*** Opening of DATA SECTION ***

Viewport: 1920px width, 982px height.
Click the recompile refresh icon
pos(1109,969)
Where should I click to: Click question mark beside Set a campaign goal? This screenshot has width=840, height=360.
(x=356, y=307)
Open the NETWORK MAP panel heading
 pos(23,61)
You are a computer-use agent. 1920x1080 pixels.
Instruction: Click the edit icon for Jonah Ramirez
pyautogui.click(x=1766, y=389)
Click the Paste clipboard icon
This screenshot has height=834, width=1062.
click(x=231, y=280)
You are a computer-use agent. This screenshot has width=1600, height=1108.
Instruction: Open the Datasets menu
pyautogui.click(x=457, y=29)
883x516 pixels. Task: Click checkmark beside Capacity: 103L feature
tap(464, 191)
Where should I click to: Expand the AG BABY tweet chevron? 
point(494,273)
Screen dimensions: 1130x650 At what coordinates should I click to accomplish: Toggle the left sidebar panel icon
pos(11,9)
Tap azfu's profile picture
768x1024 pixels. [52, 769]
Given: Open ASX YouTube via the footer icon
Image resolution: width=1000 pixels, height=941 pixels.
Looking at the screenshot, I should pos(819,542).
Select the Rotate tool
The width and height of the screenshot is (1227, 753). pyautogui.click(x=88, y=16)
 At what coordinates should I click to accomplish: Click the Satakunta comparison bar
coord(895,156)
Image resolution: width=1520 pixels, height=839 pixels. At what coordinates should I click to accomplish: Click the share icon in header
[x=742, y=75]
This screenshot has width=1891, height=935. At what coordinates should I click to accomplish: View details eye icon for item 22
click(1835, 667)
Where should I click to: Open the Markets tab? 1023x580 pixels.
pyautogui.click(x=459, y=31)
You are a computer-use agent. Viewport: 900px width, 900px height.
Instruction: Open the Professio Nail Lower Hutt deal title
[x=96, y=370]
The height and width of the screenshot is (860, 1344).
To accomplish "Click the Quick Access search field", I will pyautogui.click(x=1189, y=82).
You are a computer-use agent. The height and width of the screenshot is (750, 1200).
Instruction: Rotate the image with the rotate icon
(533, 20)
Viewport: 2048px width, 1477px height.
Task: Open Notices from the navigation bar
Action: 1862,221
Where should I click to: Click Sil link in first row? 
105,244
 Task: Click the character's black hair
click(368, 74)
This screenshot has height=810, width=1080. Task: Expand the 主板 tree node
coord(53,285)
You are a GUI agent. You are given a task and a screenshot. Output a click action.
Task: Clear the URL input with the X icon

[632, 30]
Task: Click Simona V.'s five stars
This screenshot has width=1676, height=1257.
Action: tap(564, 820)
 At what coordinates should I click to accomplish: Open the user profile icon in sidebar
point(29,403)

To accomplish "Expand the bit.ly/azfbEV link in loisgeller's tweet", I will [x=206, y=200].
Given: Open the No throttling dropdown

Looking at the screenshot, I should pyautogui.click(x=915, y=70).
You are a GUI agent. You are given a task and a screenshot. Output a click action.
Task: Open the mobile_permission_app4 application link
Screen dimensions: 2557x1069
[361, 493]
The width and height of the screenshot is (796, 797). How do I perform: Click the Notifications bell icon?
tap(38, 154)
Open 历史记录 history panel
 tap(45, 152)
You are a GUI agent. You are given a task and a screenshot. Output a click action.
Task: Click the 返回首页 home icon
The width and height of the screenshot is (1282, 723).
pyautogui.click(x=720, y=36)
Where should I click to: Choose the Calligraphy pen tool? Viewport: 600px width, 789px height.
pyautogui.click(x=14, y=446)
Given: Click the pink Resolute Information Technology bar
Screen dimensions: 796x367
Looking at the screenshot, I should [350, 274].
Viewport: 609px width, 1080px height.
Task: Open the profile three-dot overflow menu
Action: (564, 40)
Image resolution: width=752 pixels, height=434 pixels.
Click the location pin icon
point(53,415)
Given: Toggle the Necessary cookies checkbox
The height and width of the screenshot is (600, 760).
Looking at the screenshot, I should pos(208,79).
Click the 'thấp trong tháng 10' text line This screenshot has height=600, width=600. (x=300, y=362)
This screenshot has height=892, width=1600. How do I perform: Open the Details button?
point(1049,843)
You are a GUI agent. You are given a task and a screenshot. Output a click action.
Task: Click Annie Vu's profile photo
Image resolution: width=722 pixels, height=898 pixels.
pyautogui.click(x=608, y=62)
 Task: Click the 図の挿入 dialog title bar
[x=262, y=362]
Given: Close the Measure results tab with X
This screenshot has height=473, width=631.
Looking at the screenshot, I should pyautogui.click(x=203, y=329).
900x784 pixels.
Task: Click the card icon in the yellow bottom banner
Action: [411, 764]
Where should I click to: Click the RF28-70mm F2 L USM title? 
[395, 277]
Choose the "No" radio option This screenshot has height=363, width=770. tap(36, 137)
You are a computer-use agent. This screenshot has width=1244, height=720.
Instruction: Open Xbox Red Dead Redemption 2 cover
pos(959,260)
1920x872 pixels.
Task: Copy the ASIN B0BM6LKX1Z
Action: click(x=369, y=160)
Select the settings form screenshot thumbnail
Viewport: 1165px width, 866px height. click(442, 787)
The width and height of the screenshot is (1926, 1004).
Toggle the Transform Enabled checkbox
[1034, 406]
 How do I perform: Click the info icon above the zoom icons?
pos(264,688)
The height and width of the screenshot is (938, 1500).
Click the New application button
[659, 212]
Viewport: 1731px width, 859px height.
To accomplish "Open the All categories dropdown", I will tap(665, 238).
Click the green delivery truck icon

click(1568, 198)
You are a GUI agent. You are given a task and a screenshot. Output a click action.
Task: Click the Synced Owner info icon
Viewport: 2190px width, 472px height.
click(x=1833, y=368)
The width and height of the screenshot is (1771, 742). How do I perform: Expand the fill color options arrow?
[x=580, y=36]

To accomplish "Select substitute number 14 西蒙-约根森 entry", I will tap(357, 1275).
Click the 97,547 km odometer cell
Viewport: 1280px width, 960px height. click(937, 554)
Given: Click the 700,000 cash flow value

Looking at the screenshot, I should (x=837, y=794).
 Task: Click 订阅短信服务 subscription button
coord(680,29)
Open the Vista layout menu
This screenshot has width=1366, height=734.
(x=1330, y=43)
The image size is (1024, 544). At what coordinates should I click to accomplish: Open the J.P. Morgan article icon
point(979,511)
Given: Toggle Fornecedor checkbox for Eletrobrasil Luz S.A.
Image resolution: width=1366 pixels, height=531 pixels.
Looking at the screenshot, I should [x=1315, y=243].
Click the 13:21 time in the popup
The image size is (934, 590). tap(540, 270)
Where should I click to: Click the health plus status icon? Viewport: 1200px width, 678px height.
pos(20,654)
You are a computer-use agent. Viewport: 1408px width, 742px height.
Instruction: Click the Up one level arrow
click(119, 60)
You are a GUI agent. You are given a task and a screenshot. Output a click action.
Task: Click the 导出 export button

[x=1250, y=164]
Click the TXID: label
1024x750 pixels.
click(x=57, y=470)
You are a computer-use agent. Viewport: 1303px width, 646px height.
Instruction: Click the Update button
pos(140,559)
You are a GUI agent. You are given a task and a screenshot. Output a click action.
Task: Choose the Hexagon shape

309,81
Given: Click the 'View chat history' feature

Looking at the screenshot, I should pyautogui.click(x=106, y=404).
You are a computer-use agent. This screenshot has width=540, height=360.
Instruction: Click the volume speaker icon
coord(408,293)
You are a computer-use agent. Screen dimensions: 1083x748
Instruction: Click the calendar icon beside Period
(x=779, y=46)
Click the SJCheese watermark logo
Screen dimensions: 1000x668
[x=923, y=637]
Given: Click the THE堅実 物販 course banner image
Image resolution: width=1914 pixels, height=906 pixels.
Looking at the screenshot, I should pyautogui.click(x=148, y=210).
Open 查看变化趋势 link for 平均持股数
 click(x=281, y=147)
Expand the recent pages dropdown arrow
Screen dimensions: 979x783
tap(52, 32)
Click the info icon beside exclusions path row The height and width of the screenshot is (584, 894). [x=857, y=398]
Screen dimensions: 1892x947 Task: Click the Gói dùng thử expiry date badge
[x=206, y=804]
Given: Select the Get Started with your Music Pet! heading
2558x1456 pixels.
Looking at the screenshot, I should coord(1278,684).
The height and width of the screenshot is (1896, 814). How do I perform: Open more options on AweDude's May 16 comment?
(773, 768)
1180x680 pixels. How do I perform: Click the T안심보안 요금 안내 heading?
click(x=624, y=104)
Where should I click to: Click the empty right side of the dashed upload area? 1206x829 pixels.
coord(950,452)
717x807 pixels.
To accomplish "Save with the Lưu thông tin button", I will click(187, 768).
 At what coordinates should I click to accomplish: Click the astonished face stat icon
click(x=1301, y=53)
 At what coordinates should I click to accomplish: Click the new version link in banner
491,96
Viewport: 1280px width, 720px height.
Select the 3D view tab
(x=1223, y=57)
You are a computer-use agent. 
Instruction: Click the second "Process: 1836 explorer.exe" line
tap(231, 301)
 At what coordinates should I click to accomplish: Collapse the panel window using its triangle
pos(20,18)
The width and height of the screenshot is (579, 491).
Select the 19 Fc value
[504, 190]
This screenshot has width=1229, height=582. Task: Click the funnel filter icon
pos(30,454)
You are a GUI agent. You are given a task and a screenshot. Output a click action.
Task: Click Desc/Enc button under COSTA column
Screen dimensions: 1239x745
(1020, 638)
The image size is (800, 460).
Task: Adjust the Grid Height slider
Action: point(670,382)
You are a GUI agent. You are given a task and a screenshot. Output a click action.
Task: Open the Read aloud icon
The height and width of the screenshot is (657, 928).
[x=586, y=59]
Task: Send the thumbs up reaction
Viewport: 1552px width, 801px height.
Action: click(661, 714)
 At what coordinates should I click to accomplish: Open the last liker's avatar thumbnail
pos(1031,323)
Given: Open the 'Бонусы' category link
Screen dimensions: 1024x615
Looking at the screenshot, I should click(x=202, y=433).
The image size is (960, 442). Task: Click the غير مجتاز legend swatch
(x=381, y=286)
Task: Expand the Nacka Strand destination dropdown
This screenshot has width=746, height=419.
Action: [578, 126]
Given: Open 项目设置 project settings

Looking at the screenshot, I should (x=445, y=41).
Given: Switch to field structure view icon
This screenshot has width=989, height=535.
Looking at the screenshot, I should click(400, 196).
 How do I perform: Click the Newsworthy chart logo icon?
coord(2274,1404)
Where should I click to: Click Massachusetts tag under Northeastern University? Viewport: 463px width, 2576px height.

*** Close of DATA SECTION ***

[DIRECTIONS FOR THIS TASK]:
The expected answer is a copy of each line in the records that holds the word "computer".

[OUTPUT OF THE TASK]:
You are a computer-use agent. 1920x1080 pixels.
You are a computer-use agent. This screenshot has width=1600, height=1108.
You are a computer-use agent. Viewport: 900px width, 900px height.
You are a computer-use agent. The height and width of the screenshot is (750, 1200).
You are a computer-use agent. This screenshot has width=1244, height=720.
You are a computer-use agent. Viewport: 1408px width, 742px height.
You are a computer-use agent. Viewport: 1303px width, 646px height.
You are a computer-use agent. This screenshot has width=540, height=360.
You are a computer-use agent. Screen dimensions: 1083x748
You are a computer-use agent. 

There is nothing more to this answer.